Well, basically it seems that born digital objects or born-digital, as they are also called, consist of growing group of materials, range from websites, forums, communities, wikis. In short anything that was or has been created in a digital environment can be considered born digital material. Furthermore, according to Wikipedia:"There exists some inconsistency in defining born-digital materials. Some believe such materials must exist in digital form exclusively; in other words, if it can be transferred into a physical, analog form, it is not truly born-digital. However, others maintain that while these materials will often not have a subsequent physical counterpart, having one does not bar them from being classified as 'born-digital'."

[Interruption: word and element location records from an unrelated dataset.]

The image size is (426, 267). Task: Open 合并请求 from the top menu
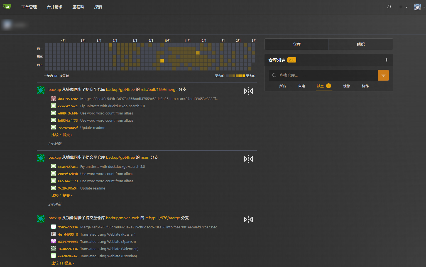pyautogui.click(x=55, y=7)
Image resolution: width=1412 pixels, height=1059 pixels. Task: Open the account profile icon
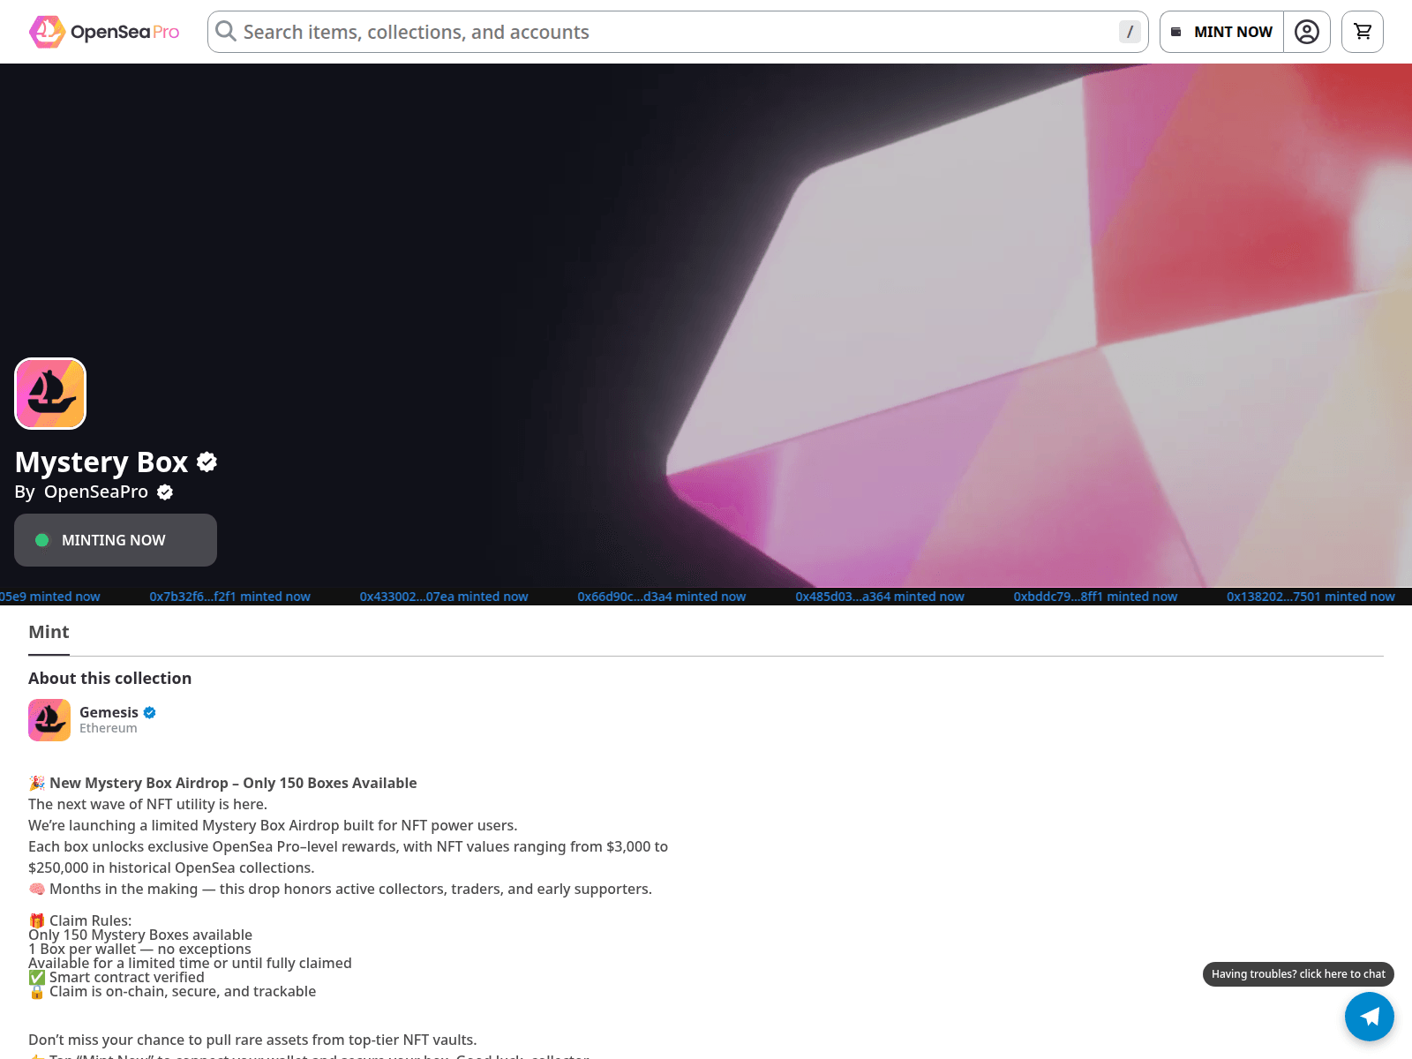point(1306,32)
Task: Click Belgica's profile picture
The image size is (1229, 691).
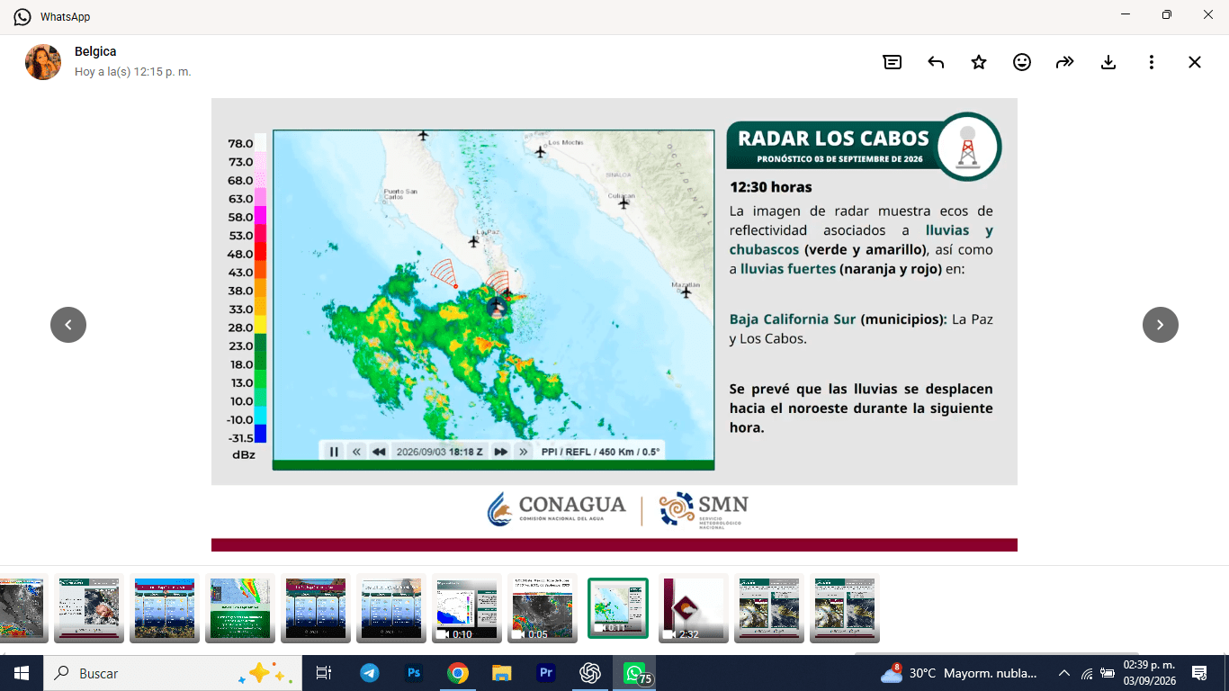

Although most of the digital material online, like those counted above, can easily be digitised, some of the material online do not meet the same lucky fate. Material such as online newspapers, photographs, Internet disseminated TV shows and webcomics all have their origins in a time prior to the use of computers, but due to popularity have the material has been converted to a digital format, resulting in separate born-digital creations. This allows each of these materials to reach a bigger audience of interest and gain interest. The accessibility and easily usable format has made them a popular part of everyday life. E-books are a good sample of well-integrated digitisation, which have also awakened people's interest towards born digital materials and digital preservation. This is especially important to remember as a researcher, when we can all count on finding valuable research sources online in the future rather than in a physical form.

Digital preservation (again, thank you Wikipedia, you are quite impeccable at times!) is the set of processes, activities and management of digital information over time to ensure its long term accessibility. The goal of digital preservation is to preserve materials resulting from digital reformatting, and particularly information that is born-digital with no analog counterpart. Because of the relatively short lifecycle of digital information, preservation is an ongoing process. As we can see, digital preservation is essentially what makes born digital material accessible to us. Preserving Internet and its vast expanse of material is a real challenge for scientists and researchers alike, especially when the desired outcome is long-term storage for decades ahead. Long-term is defined as "long enough to be concerned with the impacts of changing technologies, including support for new media and data formats, or with a changing user community. Long Term may extend indefinitely". It is important that the storage is error-free and allows retrieving of acquired data without risk of corrupting the digital storage and the files it contains. Most of this digital material is encoded and needs to be interpreted into usable presentations such as pictures, text,charts, images or sounds. It is also important to plan the actual process of preservation, so that the material will be as undamaged as possible by the digitisation itself and when transferred to the storage. After all, much of future research will be relying on such digitally preserved material and its unaltered condition.